Help Center/ MapReduce Service/ Component Operation Guide (LTS)/ Using YARN/ Common Issues About Yarn/ Why Does a New Application Fail If a NodeManager Has Been in Unhealthy Status for 10 Minutes?
Updated on 2025-08-22 GMT+08:00

Why Does a New Application Fail If a NodeManager Has Been in Unhealthy Status for 10 Minutes?

Question

Why does a new application fail if a NodeManager has been in unhealthy status for 10 minutes?

Answer

When nodeSelectPolicy is set to SEQUENCE and the first NodeManager connected to the ResourceManager is unavailable, the ResourceManager attempts to assign tasks to the same NodeManager in the period specified by yarn.nm.liveness-monitor.expiry-interval-ms.

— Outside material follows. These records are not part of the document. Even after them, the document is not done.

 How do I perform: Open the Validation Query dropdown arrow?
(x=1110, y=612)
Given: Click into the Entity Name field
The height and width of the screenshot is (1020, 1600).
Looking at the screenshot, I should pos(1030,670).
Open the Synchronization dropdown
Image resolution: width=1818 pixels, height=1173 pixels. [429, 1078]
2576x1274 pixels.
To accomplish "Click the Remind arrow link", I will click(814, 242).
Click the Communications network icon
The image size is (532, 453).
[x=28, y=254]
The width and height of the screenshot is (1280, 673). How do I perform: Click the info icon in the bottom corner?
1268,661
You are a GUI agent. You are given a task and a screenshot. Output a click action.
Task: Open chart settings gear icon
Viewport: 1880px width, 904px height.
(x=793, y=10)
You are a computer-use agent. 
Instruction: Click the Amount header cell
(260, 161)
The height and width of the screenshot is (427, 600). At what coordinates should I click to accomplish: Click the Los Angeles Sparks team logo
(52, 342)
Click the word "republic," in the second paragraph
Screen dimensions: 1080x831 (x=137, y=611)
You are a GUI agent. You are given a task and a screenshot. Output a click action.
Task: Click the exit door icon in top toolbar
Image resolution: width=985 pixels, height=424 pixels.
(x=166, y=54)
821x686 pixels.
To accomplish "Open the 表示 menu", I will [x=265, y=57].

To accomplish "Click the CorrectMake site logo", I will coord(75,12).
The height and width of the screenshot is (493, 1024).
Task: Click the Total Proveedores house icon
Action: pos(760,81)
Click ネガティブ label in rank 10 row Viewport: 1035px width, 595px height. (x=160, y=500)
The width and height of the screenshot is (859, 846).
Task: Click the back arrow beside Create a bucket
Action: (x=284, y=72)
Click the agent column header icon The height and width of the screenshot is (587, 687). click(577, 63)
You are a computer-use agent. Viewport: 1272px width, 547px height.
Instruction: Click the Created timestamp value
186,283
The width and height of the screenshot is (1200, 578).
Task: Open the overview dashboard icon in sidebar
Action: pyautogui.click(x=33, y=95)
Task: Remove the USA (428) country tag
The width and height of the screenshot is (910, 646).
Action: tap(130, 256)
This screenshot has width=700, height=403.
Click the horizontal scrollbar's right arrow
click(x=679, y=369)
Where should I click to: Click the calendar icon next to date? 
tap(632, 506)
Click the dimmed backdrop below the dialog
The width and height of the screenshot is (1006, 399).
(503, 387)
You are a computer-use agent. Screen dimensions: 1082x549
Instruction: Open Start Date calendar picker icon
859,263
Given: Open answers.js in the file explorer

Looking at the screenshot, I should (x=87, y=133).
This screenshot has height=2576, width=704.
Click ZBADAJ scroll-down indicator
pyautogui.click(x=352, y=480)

You can use either of the following methods to avoid the preceding problem:

  • Use another nodeSelectPolicy, for example, RANDOM.
  • Modify the attributes in the yarn-site.xml file by performing the following operations:
    1. Log in to FusionInsight Manager.

      For details about how to log in to FusionInsight Manager, see Accessing MRS FusionInsight Manager.

    2. Choose Cluster > Services > Yarn > Configurations > All Configurations.
    3. Search for and modify the following parameters.
      Table 1 Parameter configuration

      Parameter

      Description

      Example Value

      yarn.resourcemanager.am-scheduling.node-blacklisting-enabled

      Whether to enable the blacklist mechanism of ApplicationMaster in YARN.

      Default value: true

      true

      yarn.resourcemanager.am-scheduling.node-blacklisting-disable-threshold

      Maximum proportion of cluster nodes that can be blacklisted by YARN relative to the total number of nodes in the cluster before node blacklisting is automatically disabled.

      • Default value: 0.34
      • Value range: 0 to 1

      0.5

    4. Save the settings. Restart the expired service or instance for the configuration to take effect.